心美は美沙希の腕を振り払い、視線を合わせる。

「まだ、私と貴方は仮契約の状態です。ですが、今の私は貴方との契約に納得出来ない」

心美は美沙希の隣を抜けていき、廊下を歩いていく。

「おい、どこ行くんだよ!」

「術者を探してきます。貴方は高みの見物でもしていて下さい。一緒に居ても足でまといなだけですので」

心美は振り返る事無く、先を進む。

「本契約の際には、私を納得させて下さい。ですが、今の貴方には惹かれない。私の主に相応しくなった時、私から契約を薦めます。それでは」

身体を粒子に変換し、廊下から消える心美。

美沙希は言い返す事が出来ず、ただ歯を強く噛み締める。

「・・・・・・ごめんなさい」

「・・・・・・お前のせいじゃ無いだろ」

無音の空気が漂う中、美沙希とミリタリナは佇む。

が、そういられたのは一瞬だけだった。

「・・・・・・誰かが入ってきました」

「ああ、なんとなく感じた」

水の表面に水滴が落ちるような感覚を胸に感じながら、美沙希は屈む。

「近いぞ。相当のスピードでこっちに向かってきてる。道を間違えたりしていない、明らかに俺達が目的で向かってきてるぞ」

「迎撃しましょう。もし術者なら結界を解除する事ができるかもしれません」

「わかった。俺が行く」

「・・・・・・あ、ミサキっ。

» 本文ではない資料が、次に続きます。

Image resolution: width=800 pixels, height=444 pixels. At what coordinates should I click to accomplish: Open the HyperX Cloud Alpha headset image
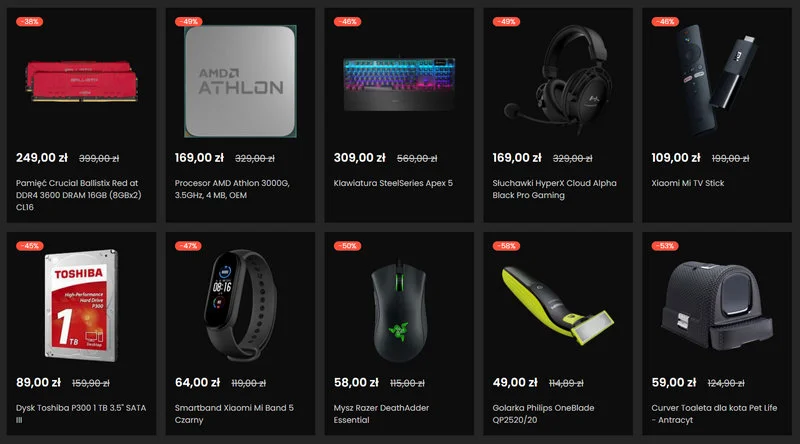[x=558, y=80]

止まってください」

美沙希は身を低くした状態のまま廊下を走り、廊下を曲がる。

同時にUSPを構え、安全装置セーフティーを外す。

「ッ!?」

美沙希は大きく後ろに跳ぶ。

美沙希が立っていた場所には美しい銀色で彩られた、直刀が刺さっていた。

敵の主武装が判明したのと同時に美沙希はナイフを取り出し、柄の部分のパーツをスライドして外し、USPの銃身下にあるアクセサリーレールに取り付ける。

直刀が地面から抜かれ、再び美沙希へと襲いかかる。

それをナイフの刃で受け、剣を掴む腕を美沙希は左手で殴る。

「ッ!」

敵は身体を前に押し出し、美沙希の身体を強く押す。

その時、影からドランシー女学園の女生徒用ブレザーの袖が見えた。

「女ッ!?」

美沙希が気付く前に女は青く長い髪を靡かせ、回転の遠心力に乗った回し蹴りを放つ。

それを美沙希は首を後ろに逸らす事で避ける。

が、女は全身を使ったタックルで美沙希の胸を強く叩く。

勢いに負けた美沙希は女とその場に倒れ込む。

「――――――かはっ!」

肺から空気が抜け、息苦しくなる。

喉元に直刀の刃を押し付けられ、絶対絶命の状態になる。

が、そんな時に、場違いの言葉が聞こえてくる。

「スズハ、そんなに怯えなくてもいいんじゃないですか?」

「・・・・・・えっ?」

美沙希は腹の上に乗る青髪の少女の顔を見る。

そこには、顔を真っ青にしながら歯をガチガチと震わせる、ドランシー女学園騎士団長、スズハがいた。